A district in northern Tanzania is home to the Maasai tribe, one of the the most widely copied tribes to date. Turns out, the tribe has somewhat recently become aware that brands are "profiting at the tribe’s expense," namely, by using the Maasai name without the authorization to do so. As a result, Maasai leaders came together for a two-day presentation on intellectual property in a couple of years ago and have embarked on a fight to claim their IP rights.
While over 10,000 companies have reportedly used the Maasai name on products in the past, Ron Layton, a New Zealander who specializes in advising developing world organizations on copyrights, patents, and trademarks, says, "Six companies have each made more than $100 million in annual sales during the last decade using the Maasai name.
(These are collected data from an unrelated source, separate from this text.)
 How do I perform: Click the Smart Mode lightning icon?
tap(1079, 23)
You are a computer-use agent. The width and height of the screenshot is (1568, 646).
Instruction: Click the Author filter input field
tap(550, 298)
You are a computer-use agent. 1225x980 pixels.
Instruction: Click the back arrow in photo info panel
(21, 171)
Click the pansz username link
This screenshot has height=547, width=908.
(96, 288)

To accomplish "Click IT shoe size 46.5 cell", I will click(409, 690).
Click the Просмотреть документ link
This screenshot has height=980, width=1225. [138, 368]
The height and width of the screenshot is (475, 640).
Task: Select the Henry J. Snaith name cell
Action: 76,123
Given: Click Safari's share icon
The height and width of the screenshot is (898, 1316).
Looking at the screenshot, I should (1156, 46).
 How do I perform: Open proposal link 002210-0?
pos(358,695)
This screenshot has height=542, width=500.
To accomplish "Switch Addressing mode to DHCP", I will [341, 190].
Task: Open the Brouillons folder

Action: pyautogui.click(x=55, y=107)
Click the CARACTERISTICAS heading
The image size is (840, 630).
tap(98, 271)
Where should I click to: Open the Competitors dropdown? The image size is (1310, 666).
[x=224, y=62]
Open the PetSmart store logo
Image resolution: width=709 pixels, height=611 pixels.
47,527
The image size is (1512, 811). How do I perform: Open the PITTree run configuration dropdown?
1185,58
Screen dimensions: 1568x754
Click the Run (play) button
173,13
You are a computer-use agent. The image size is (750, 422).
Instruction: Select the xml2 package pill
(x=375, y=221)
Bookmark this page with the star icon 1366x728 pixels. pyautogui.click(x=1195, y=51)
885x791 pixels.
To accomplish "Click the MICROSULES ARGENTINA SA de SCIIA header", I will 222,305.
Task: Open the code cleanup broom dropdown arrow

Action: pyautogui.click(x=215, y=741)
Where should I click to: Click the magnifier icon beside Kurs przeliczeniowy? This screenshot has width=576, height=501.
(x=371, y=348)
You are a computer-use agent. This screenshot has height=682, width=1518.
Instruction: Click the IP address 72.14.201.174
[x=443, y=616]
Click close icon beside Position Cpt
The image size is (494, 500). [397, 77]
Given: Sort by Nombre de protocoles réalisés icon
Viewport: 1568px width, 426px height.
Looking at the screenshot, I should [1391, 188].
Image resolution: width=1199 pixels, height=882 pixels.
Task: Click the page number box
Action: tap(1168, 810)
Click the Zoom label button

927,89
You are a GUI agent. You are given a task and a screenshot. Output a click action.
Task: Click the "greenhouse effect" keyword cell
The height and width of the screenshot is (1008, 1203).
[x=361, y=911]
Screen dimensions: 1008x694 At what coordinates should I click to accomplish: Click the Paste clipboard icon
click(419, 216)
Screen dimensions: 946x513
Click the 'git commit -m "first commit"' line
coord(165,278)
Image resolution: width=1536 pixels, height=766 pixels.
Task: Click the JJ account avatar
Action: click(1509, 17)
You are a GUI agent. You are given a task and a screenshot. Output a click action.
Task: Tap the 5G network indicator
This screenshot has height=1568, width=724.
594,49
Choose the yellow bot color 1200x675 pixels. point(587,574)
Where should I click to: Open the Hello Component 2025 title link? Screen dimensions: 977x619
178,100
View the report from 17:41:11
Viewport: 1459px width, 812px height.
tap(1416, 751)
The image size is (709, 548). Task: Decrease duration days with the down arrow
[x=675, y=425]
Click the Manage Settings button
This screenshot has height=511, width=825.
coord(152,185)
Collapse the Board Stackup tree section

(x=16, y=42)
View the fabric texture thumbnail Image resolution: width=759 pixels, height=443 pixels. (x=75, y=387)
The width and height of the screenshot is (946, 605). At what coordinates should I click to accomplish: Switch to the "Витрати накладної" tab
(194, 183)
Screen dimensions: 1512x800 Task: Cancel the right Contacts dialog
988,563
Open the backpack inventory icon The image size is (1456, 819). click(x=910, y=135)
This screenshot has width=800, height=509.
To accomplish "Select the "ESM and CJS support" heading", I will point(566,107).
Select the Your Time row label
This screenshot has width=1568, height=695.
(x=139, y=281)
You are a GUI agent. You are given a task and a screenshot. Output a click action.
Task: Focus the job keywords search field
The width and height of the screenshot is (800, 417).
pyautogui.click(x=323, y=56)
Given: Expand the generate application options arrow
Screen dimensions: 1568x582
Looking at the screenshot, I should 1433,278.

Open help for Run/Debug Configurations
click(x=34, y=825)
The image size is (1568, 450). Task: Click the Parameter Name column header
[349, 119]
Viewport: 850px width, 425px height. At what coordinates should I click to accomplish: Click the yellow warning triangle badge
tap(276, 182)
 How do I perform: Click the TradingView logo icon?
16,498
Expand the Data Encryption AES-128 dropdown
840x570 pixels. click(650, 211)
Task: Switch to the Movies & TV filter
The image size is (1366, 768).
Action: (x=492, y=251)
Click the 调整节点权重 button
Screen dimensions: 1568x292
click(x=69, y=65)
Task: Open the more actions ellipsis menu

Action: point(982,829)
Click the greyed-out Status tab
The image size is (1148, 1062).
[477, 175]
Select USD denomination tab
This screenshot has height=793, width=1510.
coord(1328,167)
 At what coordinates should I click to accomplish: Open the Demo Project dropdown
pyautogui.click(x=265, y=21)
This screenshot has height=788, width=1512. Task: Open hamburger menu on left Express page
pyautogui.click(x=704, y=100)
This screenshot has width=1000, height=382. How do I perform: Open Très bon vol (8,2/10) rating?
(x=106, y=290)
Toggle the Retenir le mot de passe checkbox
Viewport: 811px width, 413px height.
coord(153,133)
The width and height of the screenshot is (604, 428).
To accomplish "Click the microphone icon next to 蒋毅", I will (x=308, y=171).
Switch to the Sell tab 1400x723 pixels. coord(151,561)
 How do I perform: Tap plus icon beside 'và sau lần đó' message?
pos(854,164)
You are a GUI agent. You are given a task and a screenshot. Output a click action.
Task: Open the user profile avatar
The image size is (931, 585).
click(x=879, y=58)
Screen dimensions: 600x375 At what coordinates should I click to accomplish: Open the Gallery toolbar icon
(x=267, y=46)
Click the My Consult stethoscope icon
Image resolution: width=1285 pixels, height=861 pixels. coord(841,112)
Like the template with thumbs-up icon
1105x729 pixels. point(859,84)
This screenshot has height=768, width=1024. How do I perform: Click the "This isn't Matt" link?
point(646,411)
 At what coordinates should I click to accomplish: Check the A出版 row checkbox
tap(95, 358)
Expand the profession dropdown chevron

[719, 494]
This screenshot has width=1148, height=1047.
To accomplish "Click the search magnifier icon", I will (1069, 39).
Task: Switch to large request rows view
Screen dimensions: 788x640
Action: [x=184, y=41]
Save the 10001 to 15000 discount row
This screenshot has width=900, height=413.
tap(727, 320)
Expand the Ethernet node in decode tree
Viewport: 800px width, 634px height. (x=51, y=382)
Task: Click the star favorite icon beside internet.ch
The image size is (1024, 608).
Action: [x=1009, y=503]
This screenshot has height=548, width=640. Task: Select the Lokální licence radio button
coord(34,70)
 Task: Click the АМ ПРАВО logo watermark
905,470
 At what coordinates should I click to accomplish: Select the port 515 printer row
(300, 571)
In 2003, Jaguar Land Rover sold limited-edition versions of its Freelander called Maasai and Maasai Mara.
Layton continues on to note, "Louis Vuitton’s 2012 Spring/Summer men’s collection [pictured above] included scarves and shirts inspired by the Maasai shuka. The shoe company Masai Barefoot Technology, bedding by Calvin Klein, shirts and trousers by Ralph Lauren, and cushions by Diane von Furstenberg have all been sold using the tribe’s name."
As for whether the Maasai have a cause of action against such entities, Layton is working on it. He has spent the last four years on the Maasai case, helped by a $1.25 million grant from the U.S. Patent and Trademark Office. Much of the effort so far has reportedly centered on creating an organization that could credibly represent the Maasai.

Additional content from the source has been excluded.